The next step is to actually drive the creation of the code which will actually execute on the GPU. Ideally the CHapel compiler should be able to take unmodified Chapel code snippets and emit binaries suitable for execution on a GPU. Since taking general Chapel code and translating it to run on the GPU can be a difficult step, we’ve decided to start with providing support for automatic GPU acceleration of a single Chapel construct -- the reduction -- so that we can learn from the process and determine how to best generalize it.
Chapel provides a number of predefined reduction operators that can be used to reduce aggregate expressions (such as arrays, sequences, or any iteratable expression) to a single result value. Chapel also provides a mechanism to support user defined reductions where the programmer can implement custom operators for the reductions. Reductions are widely used in data-parallel applications and can often be computed using parallel reduction trees, because of the associative and commutative nature of the operators. Hence, reductions are an interesting candidate for GPU acceleration, and researchers have developed optimized reduction kernels for GPUs.

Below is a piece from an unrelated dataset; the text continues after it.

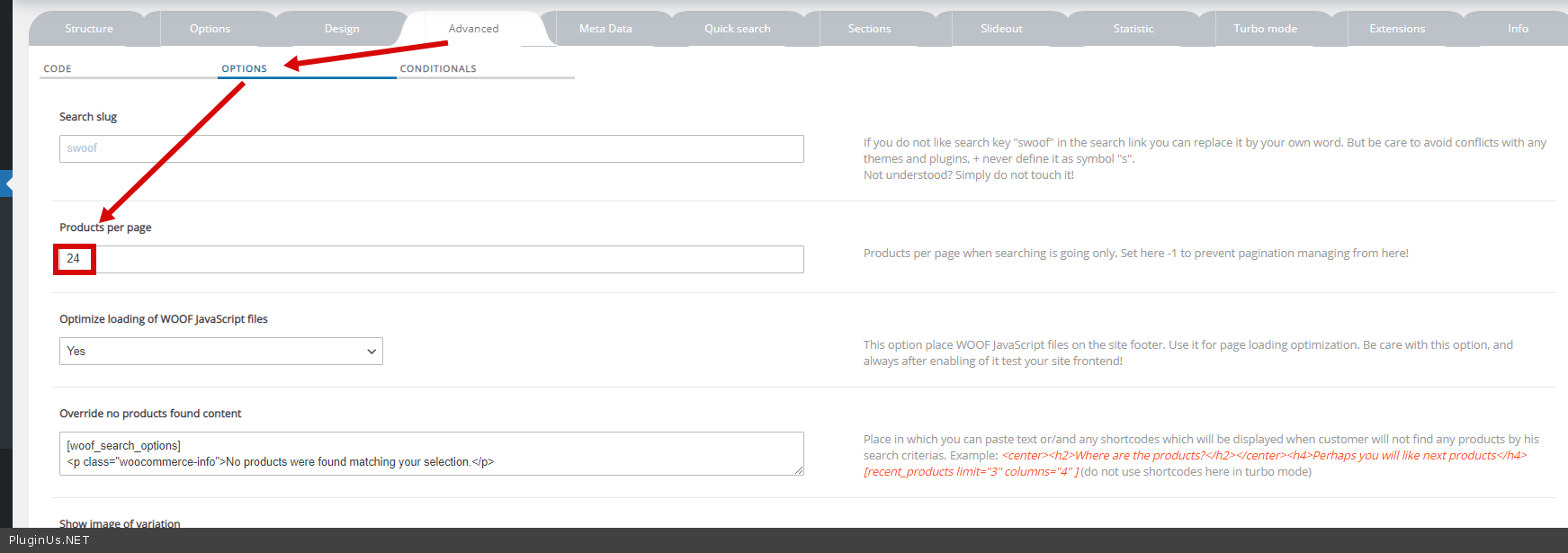
Task: Go to the Quick search tab
Action: [737, 29]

As part of our efforts in integrating HSA-support within Chapel, we have modified the Chapel compiler and runtime to allow execution of predefined reductions defined on 1D Chapel arrays on GPUs, if the reduction operation is executed on a GPU sublocale. For example, the following code snippet will be executed on a GPU.
on Locales[0] do {
var A: [1..3] int = (1,2,3);
on (Locales[0]:LocaleModel).GPU do {
var sum = + reduce A;
}
}
Currently the predefined reductions are implemented through Chapel classes defined in the internal module ChapelReduce. Each predefined operator is backed by a separate class that implements a specific interface. The Chapel parser replaces a reduction expression with a call to a new function that returns the result of the reduction. It also introduces this new function that implements the reduction by repeatedly calling the methods of the backend operator-class in a loop. For GPU acceleration of reductions, we store the pre-compiled version of an OpenCL kernel for every combination of reduction operator and data-type that Chapel supports. We implement a C-function inside the Chapel runtime that constructs the AQL packets and enqueues the appropriate kernels depending on the operator and data-type of reduction. The function also waits for completion of kernel execution and returns the final result. We then modify the Chapel compiler so that the parser introduces extra code that calls this C-function if the reduction is executed on a GPU sublocale. Note that the C-function has access to the GPU device, the HSA command queue, and the symbols for the predefined kernels since GPU device discovery and HSA initialization happens during the initialization of the GPU sublocale, before the execution of any reduction. The HSA framework provides a shared address-space abstraction to the application, so that data allocated on the CPU can be accessed from the GPU without any explicit data-movement operations. So the reduction executing on the GPU sublocale can directly refer to and access the array A declared in the parent locale without any explicit data-movement. With Chapel reductions correctly executing on the GPU, we will now move to integrating a more general framework for GPU code within Chapel. We expect to use the same hierarchical locale concept for specifying GPUs using an on-syntax.